[Collected data entries]
++++++

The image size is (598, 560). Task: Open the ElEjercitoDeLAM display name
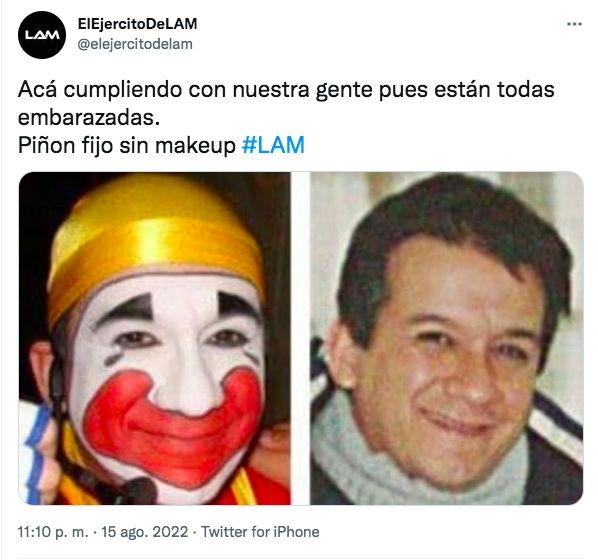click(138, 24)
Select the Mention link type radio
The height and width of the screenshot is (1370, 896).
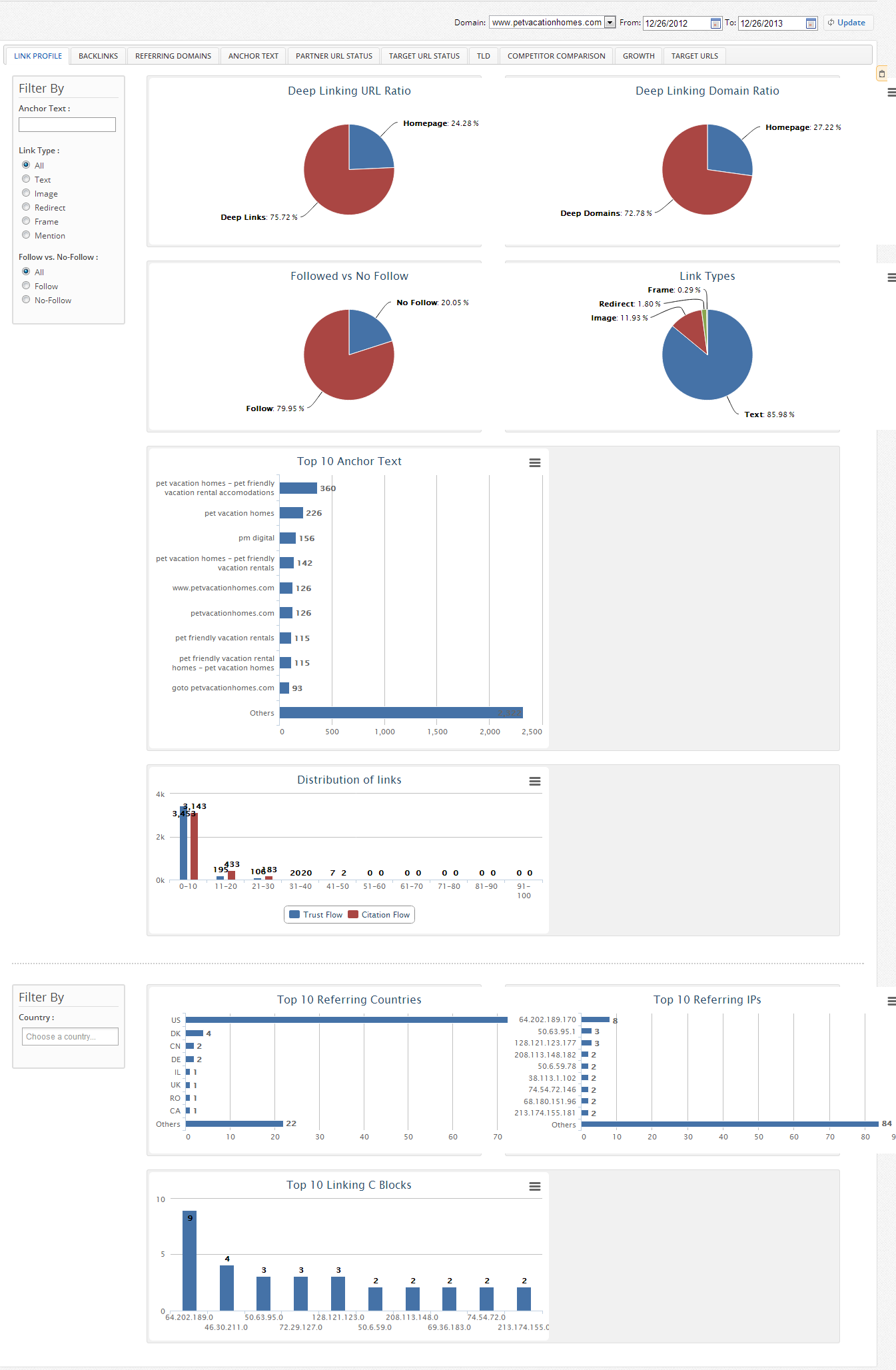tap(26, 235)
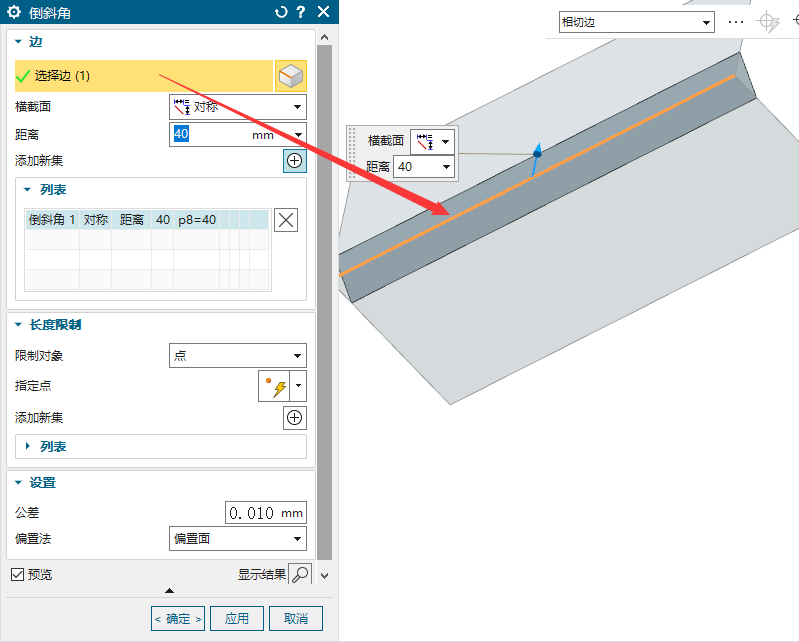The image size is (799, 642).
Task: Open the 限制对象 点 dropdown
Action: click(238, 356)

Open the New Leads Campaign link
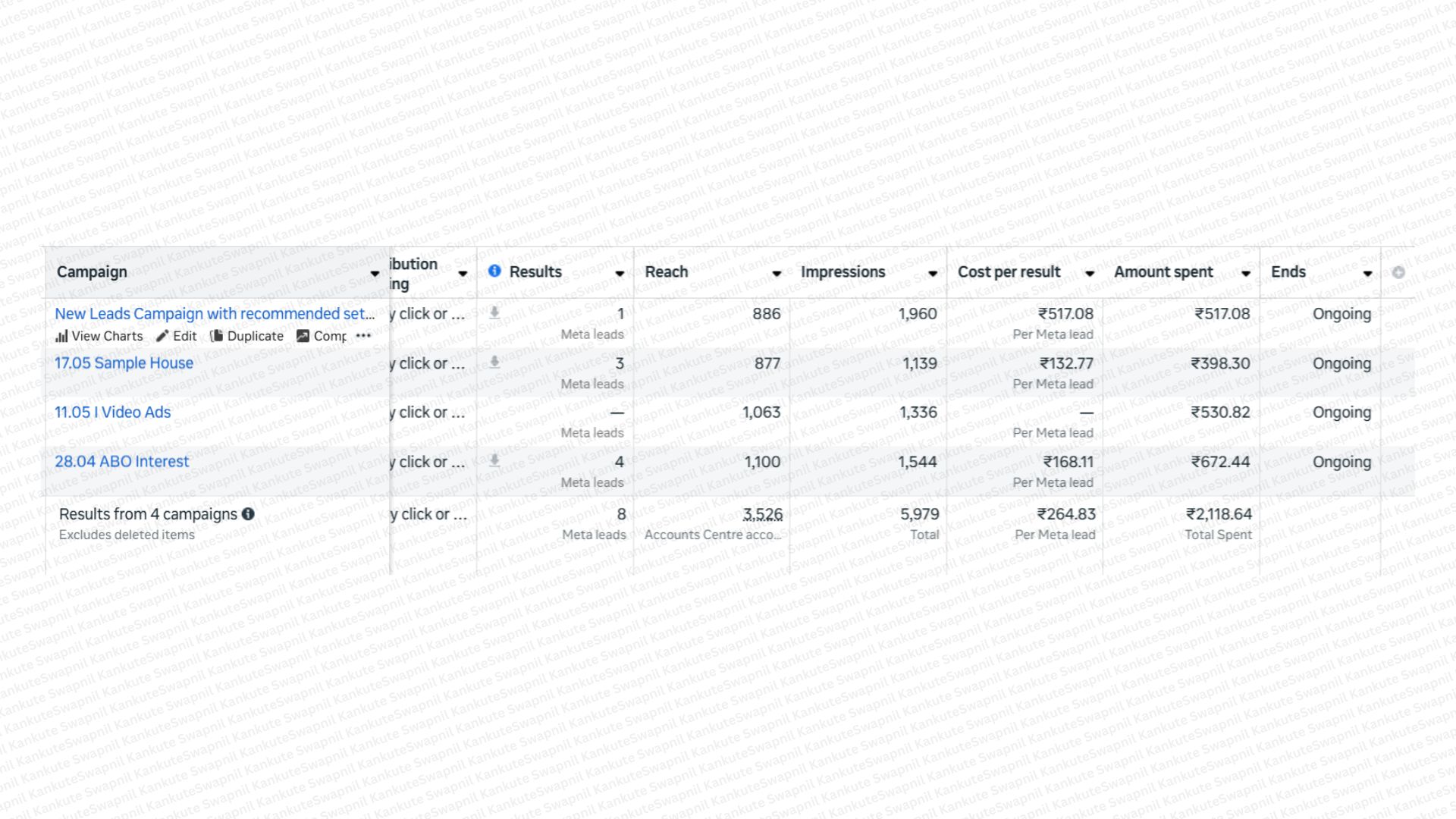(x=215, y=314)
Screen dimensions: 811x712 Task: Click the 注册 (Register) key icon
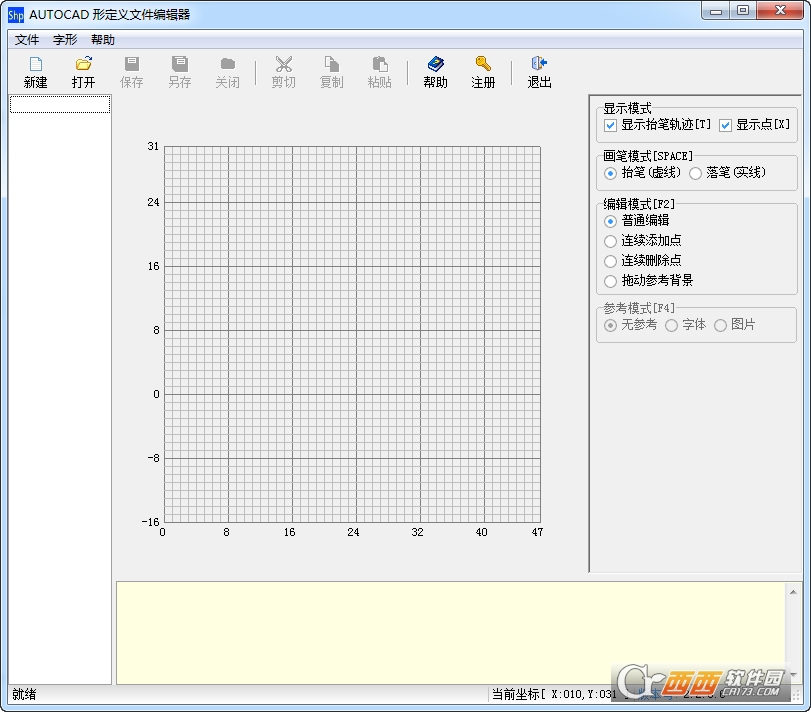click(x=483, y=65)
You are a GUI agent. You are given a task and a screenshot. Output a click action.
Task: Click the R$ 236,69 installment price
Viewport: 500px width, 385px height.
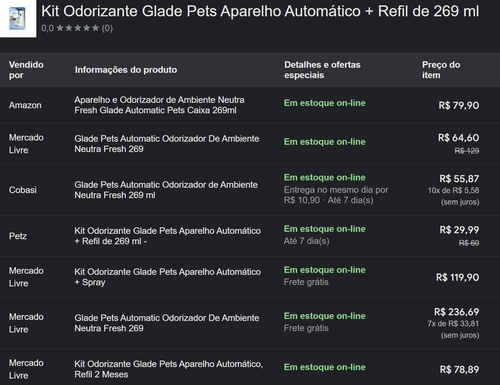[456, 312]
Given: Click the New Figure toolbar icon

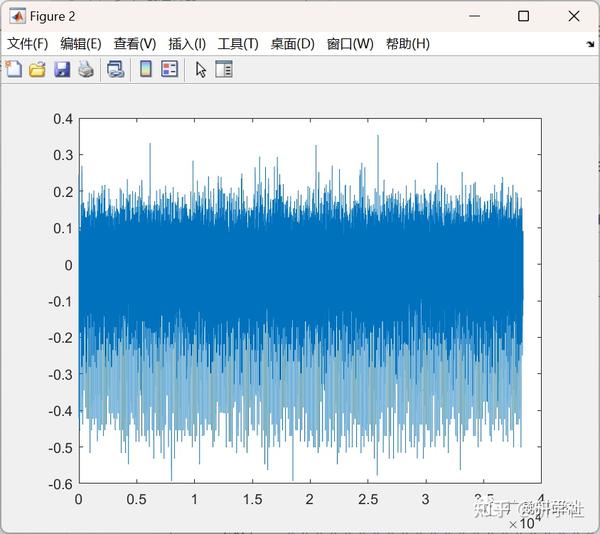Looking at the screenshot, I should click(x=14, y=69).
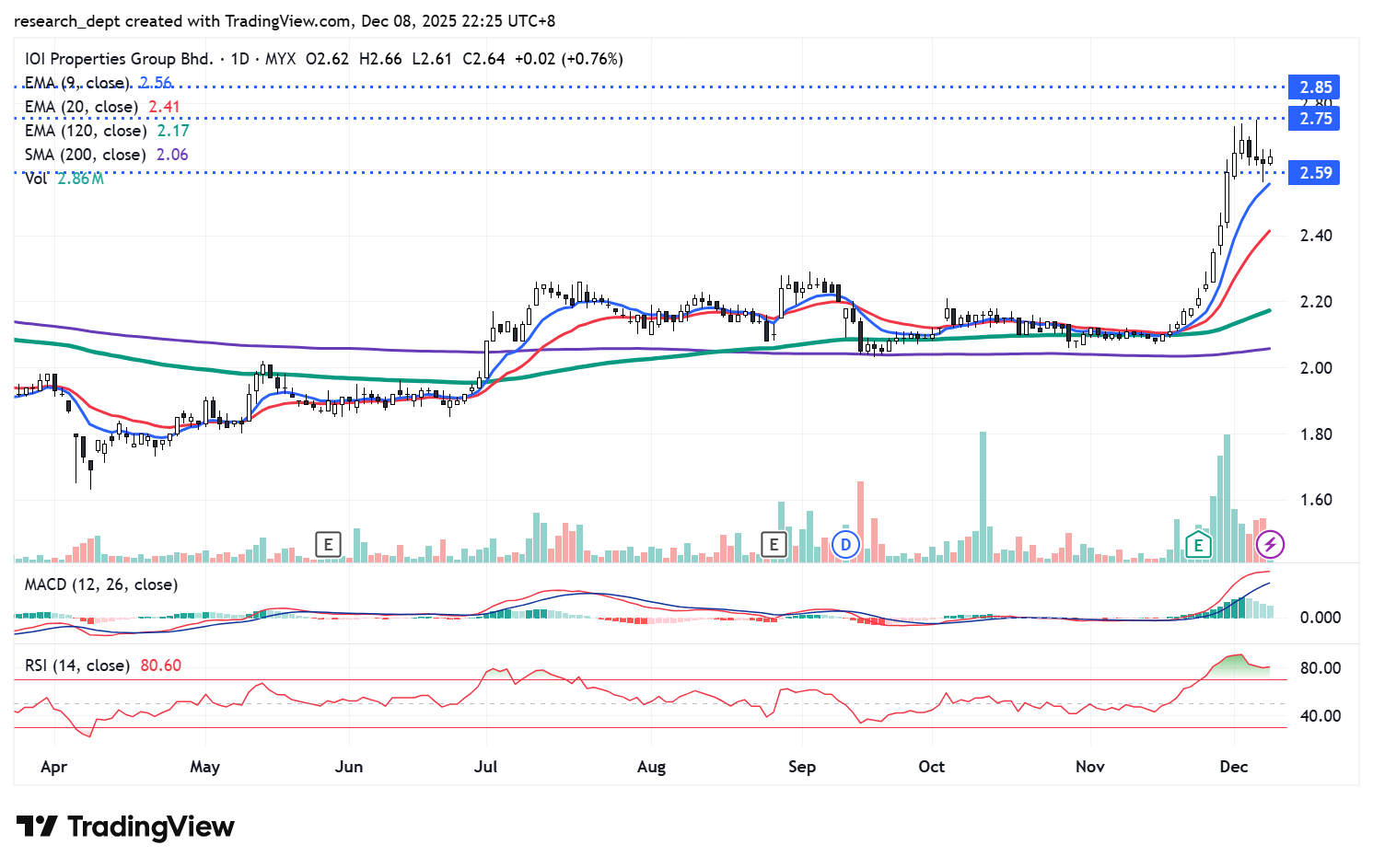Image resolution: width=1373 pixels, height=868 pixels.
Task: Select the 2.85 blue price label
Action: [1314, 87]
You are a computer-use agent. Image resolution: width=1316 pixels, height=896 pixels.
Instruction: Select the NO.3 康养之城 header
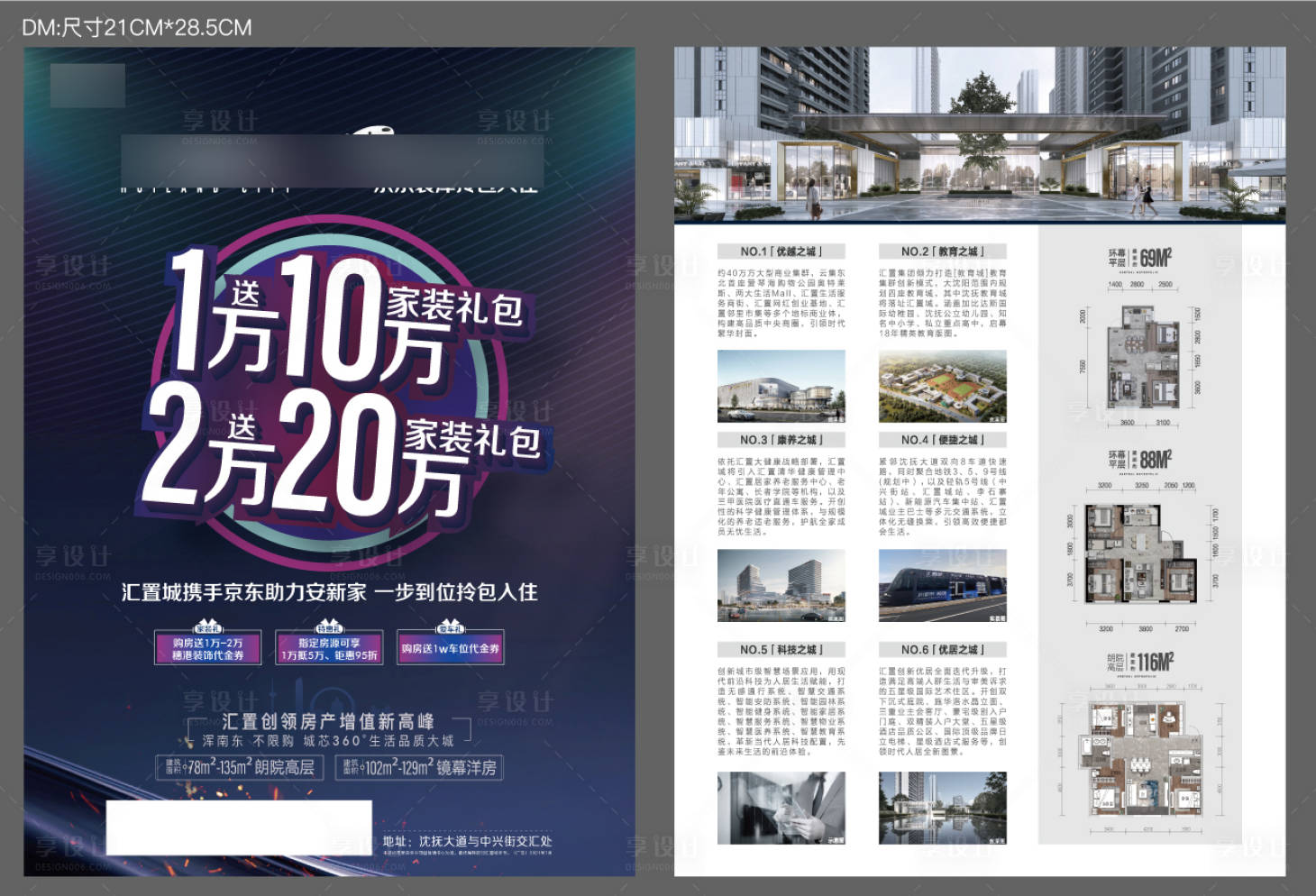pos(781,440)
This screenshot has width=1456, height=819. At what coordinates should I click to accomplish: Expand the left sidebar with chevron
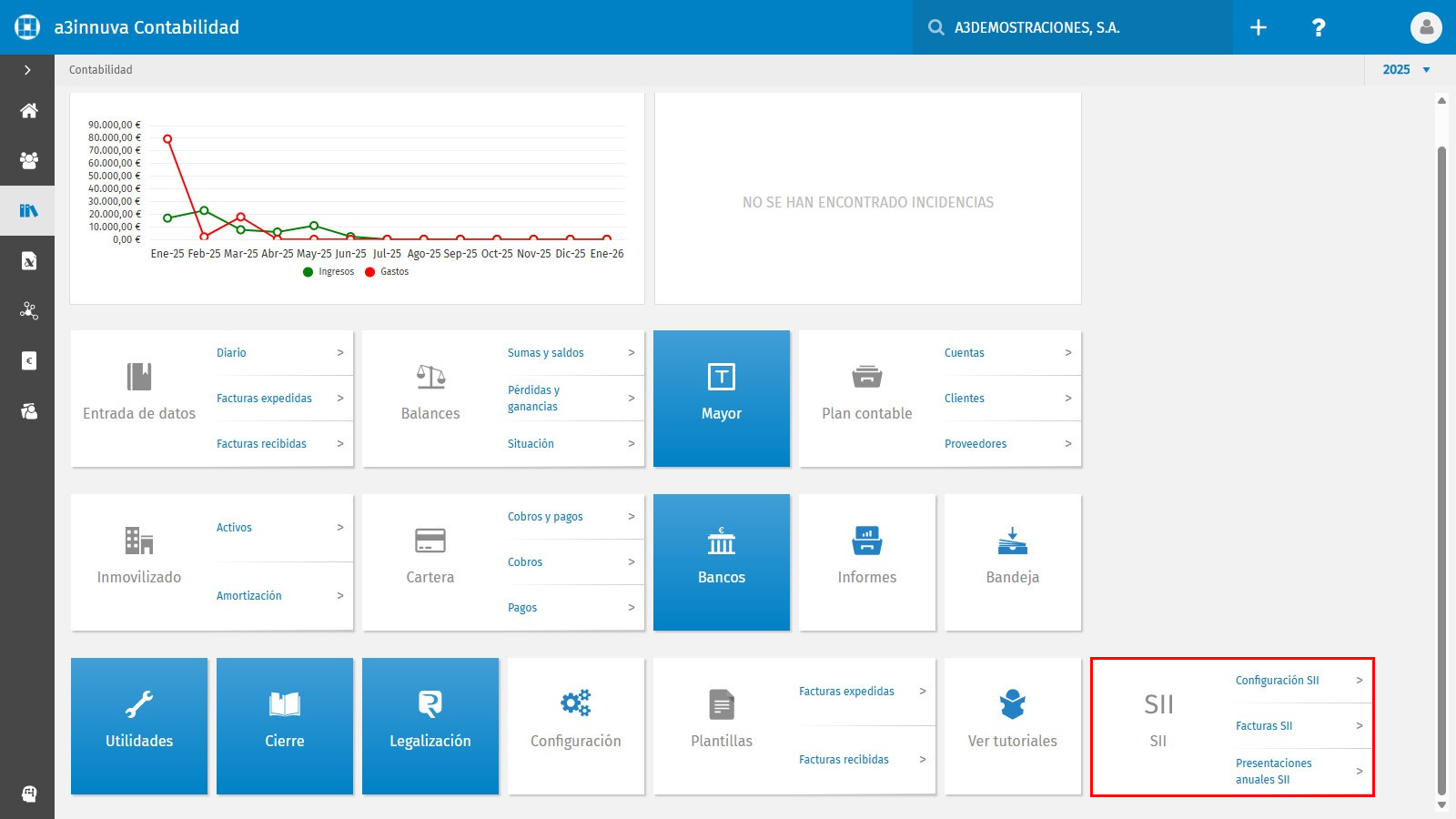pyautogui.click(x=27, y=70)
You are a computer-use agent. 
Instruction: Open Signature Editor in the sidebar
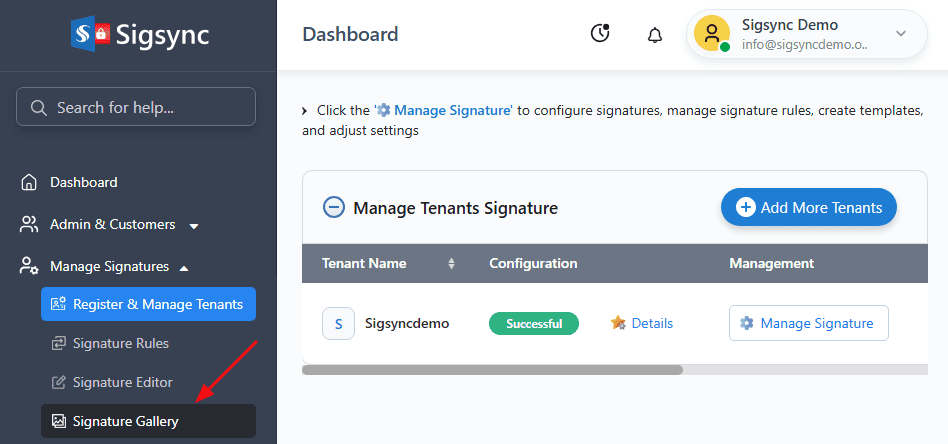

++++++

_Goal of the exercise_:
The copy you produce must repeat all the entries exactly and contain no pictures.

_Solution for this task_:
The image size is (598, 560). Task: Open the ElEjercitoDeLAM display name
click(138, 24)
Select the Mention link type radio
The height and width of the screenshot is (1370, 896).
tap(26, 235)
The image size is (799, 642).
Task: Open the 限制对象 点 dropdown
Action: click(238, 356)

Open the New Leads Campaign link
(x=215, y=314)
Screen dimensions: 811x712 Task: Click the 注册 (Register) key icon
click(x=483, y=65)
You are a GUI agent. You are given a task and a screenshot. Output a click action.
Task: Click the R$ 236,69 installment price
Viewport: 500px width, 385px height.
[456, 312]
Given: Click the New Figure toolbar icon

Looking at the screenshot, I should click(x=14, y=69).
Image resolution: width=1373 pixels, height=868 pixels.
Task: Select the 2.85 blue price label
Action: [1314, 87]
You are a computer-use agent. Image resolution: width=1316 pixels, height=896 pixels.
Instruction: Select the NO.3 康养之城 header
pos(781,440)
This screenshot has width=1456, height=819. At what coordinates should I click to accomplish: Expand the left sidebar with chevron
pyautogui.click(x=27, y=70)
You are a computer-use agent. 
Instruction: Open Signature Editor in the sidebar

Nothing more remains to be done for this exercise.